-- Begin Source excerpt --

I think it is incompetence of product managers. They ought to know how to use their own products, have a keen eye for design and functionality.

You can’t A/B test your way through UX/UI in a product like GMail. Sure, it works for a e-commerce front end but just because of UI problems, people aren’t going to ditch the entire GSuite like they would if it was a shopping website. They’d just close it and A/B tests would produce a strong signal.

At Apple, when Steve was around, he had such a keen eye to details. He cared. So if PMs are getting fat checks and not getting scrutinized by their management, I blame the entire ladder upto Pichai for growing such a culture. Engineering at Google is top notch and lots of great things come out of there. Obviously, very smart people for there. I don’t think there are 9 people who don’t get it.

You need a strong dictator at top. Google is becoming a snowflake like organization where it would be impossible to criticize products in favor of not offending anyone - at least that’s what it appears to me. And management doesn’t give a shit about their own products - you're right that the incentives just aren't there.

I’m truly convinced that in order to produce top notch products, you need a military type dictatorship and harsh rejection of bad design - personalities such as Steve Jobs or Elon to make better products. Whether we want to work in such environments is orthogonal and up for debate.

Entering the inbox: downward arrow atop the box. Exiting the inbox: downward arrow below the box.
ERR_TIMED_OUT needs some CDN in front of that blog.
So where do I go as a dev that sucks at frontend and doesn't want to make unnecessary mistakes like that?
At fundamentals, two classic approaches:

1. The heuristics by Nielsen https://duckduckgo.com/?q=heuristics+using+Nielsen&t=iphone&...

2. Learn to do usability testing. Fundamentally it's the only way to know what's comprehensible for your target group in a given usage context.

Then there are the HIG human interface guidelines for platforms. There seemed to be a lot to learn from the one of Apple's the last time I checked.

-- End Source excerpt --

Task list =
(1) Answer these questions about the discussion of product design:
(a) Which two personalities does it name as the kind of people who make better products?
(b) What error code does it mention in connection with the blog?
(c) What two classic approaches does it give at fundamentals?
(2) Go on with the discussion of product design after its final sentence.
These records have no connection to the discussion of product design.

-- Begin Material provided --

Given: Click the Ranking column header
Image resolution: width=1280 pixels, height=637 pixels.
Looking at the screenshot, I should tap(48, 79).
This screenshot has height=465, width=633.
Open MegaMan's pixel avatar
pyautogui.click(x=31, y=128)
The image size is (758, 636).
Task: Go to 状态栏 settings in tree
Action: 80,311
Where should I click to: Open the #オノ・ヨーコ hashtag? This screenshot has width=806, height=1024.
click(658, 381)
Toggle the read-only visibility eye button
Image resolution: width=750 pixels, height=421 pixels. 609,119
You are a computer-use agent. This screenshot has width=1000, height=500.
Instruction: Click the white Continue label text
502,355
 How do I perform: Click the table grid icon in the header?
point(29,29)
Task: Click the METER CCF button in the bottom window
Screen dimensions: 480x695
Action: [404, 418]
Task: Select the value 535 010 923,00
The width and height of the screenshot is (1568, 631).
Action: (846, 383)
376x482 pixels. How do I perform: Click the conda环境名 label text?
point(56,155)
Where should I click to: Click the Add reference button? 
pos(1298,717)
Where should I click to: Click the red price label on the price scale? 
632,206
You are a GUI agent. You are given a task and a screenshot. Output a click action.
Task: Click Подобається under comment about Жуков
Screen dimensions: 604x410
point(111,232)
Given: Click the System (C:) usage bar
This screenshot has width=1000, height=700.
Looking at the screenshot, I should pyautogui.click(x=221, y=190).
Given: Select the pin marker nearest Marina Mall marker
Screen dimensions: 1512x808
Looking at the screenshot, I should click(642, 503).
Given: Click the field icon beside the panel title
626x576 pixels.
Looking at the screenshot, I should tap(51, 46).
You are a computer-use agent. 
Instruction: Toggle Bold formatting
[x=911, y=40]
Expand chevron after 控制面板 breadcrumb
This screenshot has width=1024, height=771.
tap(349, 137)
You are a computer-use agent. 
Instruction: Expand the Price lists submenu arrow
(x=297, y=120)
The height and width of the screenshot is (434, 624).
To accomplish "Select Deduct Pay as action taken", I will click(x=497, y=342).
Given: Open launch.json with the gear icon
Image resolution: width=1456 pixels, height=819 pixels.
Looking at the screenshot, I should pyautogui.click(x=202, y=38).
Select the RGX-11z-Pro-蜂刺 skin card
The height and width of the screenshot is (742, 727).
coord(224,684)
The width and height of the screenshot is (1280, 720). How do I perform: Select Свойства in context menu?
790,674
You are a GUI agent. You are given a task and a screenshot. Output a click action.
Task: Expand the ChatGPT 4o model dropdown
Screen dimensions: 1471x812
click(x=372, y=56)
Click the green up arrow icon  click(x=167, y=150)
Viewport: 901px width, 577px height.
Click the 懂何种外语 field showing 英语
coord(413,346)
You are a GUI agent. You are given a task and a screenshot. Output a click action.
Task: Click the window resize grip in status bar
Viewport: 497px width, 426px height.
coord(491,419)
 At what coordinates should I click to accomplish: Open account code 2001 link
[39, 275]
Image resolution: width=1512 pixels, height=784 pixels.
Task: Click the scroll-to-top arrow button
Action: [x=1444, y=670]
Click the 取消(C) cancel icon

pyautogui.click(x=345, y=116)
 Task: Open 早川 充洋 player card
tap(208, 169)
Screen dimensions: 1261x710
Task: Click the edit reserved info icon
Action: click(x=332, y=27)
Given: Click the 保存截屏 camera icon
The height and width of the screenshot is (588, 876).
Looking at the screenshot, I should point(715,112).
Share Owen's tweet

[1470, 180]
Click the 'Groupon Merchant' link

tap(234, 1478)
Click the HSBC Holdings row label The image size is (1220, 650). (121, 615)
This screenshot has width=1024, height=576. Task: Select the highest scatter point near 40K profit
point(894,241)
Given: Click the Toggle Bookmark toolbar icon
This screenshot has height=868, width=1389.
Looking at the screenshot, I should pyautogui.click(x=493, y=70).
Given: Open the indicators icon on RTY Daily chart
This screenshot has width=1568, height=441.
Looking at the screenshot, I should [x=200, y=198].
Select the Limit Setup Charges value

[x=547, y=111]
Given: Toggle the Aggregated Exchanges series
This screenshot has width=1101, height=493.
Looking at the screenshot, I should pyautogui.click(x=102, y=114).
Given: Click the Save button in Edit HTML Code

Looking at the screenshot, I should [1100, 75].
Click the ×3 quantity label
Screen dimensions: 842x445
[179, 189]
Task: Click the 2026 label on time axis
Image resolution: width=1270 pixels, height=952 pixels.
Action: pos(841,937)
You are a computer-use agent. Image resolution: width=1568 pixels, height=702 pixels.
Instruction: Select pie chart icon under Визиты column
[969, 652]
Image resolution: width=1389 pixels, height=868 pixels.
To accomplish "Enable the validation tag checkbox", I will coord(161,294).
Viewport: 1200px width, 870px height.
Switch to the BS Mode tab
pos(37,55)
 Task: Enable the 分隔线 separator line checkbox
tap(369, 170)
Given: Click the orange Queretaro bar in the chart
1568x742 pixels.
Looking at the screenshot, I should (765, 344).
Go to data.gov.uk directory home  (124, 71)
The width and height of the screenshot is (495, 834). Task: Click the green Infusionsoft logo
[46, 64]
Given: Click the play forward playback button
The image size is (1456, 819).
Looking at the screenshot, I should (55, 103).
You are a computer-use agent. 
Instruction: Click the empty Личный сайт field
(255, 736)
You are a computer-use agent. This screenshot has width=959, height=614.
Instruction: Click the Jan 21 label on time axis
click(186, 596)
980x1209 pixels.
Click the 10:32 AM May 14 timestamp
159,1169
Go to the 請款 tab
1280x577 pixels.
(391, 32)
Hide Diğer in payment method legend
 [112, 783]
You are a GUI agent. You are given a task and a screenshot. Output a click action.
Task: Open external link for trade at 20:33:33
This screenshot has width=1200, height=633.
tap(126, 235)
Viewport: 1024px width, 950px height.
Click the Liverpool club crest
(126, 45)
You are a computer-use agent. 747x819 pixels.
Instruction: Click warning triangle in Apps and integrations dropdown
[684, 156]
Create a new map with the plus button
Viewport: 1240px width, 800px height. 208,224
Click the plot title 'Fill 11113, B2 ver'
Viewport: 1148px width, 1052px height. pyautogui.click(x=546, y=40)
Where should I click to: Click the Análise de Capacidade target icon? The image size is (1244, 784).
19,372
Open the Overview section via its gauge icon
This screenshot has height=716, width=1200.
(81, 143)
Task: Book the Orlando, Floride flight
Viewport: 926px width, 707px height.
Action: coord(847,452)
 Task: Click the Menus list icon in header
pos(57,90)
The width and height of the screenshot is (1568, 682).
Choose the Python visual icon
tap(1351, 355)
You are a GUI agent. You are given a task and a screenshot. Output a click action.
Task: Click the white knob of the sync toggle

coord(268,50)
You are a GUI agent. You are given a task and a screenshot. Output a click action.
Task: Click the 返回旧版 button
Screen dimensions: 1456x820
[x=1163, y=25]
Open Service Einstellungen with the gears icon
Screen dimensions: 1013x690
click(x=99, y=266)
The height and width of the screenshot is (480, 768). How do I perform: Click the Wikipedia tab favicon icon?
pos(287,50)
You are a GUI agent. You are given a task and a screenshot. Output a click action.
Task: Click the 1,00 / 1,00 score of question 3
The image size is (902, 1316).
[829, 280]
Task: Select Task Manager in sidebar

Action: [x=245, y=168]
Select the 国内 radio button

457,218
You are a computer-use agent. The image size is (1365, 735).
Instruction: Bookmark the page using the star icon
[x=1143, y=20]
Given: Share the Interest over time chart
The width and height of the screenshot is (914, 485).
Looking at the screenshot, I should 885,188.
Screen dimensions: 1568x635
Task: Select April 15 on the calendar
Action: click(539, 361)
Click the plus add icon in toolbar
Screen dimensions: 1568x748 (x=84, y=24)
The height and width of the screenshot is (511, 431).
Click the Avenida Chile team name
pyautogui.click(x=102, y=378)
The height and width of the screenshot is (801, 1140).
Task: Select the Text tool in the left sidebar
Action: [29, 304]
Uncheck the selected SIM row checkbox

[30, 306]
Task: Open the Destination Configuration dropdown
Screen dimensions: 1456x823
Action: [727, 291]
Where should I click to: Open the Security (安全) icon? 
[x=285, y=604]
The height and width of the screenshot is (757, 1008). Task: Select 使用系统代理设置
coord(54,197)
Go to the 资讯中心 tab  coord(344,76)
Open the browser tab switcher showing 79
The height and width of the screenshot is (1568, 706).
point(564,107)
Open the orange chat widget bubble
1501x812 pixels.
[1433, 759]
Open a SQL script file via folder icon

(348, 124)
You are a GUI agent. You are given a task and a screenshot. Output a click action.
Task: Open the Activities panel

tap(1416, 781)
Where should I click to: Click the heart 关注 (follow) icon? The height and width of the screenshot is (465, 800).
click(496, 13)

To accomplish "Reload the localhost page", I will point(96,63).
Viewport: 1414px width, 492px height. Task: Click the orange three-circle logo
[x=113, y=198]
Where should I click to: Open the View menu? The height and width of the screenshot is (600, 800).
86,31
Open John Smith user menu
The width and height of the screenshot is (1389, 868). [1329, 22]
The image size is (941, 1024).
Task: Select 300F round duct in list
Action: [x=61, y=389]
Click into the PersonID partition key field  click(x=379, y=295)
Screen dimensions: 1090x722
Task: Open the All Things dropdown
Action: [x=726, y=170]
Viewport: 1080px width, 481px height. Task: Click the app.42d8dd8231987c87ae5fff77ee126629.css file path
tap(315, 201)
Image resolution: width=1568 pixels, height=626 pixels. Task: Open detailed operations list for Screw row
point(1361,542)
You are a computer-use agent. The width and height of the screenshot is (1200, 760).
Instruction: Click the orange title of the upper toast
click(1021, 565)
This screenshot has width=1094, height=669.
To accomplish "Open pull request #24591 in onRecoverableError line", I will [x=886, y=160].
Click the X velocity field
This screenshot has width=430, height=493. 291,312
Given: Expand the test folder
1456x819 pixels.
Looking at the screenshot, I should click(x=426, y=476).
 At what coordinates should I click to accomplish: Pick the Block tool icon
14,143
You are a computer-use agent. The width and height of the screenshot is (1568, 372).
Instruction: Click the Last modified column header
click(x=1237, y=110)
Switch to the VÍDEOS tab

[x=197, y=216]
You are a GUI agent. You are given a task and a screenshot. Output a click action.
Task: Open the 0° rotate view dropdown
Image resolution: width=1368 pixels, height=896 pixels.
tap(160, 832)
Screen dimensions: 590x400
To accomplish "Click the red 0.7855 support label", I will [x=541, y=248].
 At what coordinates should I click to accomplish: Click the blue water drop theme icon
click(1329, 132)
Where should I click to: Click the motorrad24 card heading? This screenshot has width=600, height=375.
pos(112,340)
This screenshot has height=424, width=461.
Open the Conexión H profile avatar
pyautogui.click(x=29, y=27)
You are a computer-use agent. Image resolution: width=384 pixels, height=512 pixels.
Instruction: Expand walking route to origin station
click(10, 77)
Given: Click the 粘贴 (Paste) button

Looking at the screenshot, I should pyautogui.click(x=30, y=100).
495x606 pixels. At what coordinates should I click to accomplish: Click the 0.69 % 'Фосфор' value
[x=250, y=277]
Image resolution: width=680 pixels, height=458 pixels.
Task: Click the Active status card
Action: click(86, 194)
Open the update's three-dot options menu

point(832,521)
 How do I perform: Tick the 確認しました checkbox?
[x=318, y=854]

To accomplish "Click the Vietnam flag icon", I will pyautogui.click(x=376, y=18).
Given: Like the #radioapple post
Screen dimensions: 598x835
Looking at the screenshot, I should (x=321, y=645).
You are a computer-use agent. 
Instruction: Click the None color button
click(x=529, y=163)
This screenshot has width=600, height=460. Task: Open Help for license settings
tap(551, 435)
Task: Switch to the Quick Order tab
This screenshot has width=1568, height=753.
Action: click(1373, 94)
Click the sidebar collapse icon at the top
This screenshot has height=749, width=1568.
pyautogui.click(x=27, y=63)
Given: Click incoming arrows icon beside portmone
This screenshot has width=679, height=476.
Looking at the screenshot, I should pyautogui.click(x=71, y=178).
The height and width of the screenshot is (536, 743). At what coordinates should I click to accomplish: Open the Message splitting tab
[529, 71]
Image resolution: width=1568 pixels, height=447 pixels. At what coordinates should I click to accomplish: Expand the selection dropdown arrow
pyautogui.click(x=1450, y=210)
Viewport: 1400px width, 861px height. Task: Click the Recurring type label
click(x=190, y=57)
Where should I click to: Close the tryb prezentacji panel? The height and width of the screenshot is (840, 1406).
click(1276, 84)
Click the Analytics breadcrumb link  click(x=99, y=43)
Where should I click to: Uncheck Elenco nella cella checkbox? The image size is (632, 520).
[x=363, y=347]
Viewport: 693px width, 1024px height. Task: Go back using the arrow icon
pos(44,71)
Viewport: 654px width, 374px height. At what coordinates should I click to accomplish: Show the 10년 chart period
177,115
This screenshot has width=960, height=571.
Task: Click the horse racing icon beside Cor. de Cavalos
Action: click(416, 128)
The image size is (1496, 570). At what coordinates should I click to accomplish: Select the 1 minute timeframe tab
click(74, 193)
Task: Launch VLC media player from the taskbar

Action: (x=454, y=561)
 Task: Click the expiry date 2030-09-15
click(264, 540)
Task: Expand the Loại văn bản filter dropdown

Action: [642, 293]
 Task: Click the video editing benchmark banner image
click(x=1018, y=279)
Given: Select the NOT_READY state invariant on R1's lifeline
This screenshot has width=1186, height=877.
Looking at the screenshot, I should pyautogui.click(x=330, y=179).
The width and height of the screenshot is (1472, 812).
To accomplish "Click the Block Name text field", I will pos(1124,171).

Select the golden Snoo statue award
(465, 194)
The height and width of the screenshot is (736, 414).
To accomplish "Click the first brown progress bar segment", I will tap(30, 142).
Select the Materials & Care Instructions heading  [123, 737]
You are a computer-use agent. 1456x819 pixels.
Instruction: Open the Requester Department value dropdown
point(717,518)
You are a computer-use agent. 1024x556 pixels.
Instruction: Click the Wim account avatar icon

-- End Material provided --

Answers for this exercise =
(1)
(a) Steve Jobs and Elon.
(b) ERR_TIMED_OUT.
(c) The heuristics by Nielsen, and learning to do usability testing.

(2)
If I can drop in another, "The Humane Interface" by Raskin (https://en.wikipedia.org/wiki/The_Humane_Interface) gave me a lot of confidence to offer feedback about all sorts of interfaces.
One of the most germane aspects of The Humane Interface is that everything should be undoable.

That mitigates some of the damage done by unclear icons. You push the button... oops, that didn't do what I thought it did. Well, now I know, and the Undo button fixed it, so we're all good.

That's not perfect, but it does let regular users and power users coexist without separate modes. The former become the latter smoothly, without having to decide one day "OK, I don't need the screen real estate for labels, so turn them off".

In this case the Undo mode is also very imperfect: GMail has it inconsistently, and it's modal. It exists only in a toast, and not as a general Undo button in one consistent place. It's not a full stack, another thing that Raskin strongly encouraged. That indicates a significant re-think is necessary, not just tweaking the labels.

Anyway... really good book. It's not just UI tips and tricks, but a new way to think about what a UI is.

I think there’s also this attitude of thinking through every piece of the UX/UI thoughtfully and asking questions like...

“What do I want the user to notice? Where am I trying to direct their attention? If I didn’t know what this button does, how do I find out?”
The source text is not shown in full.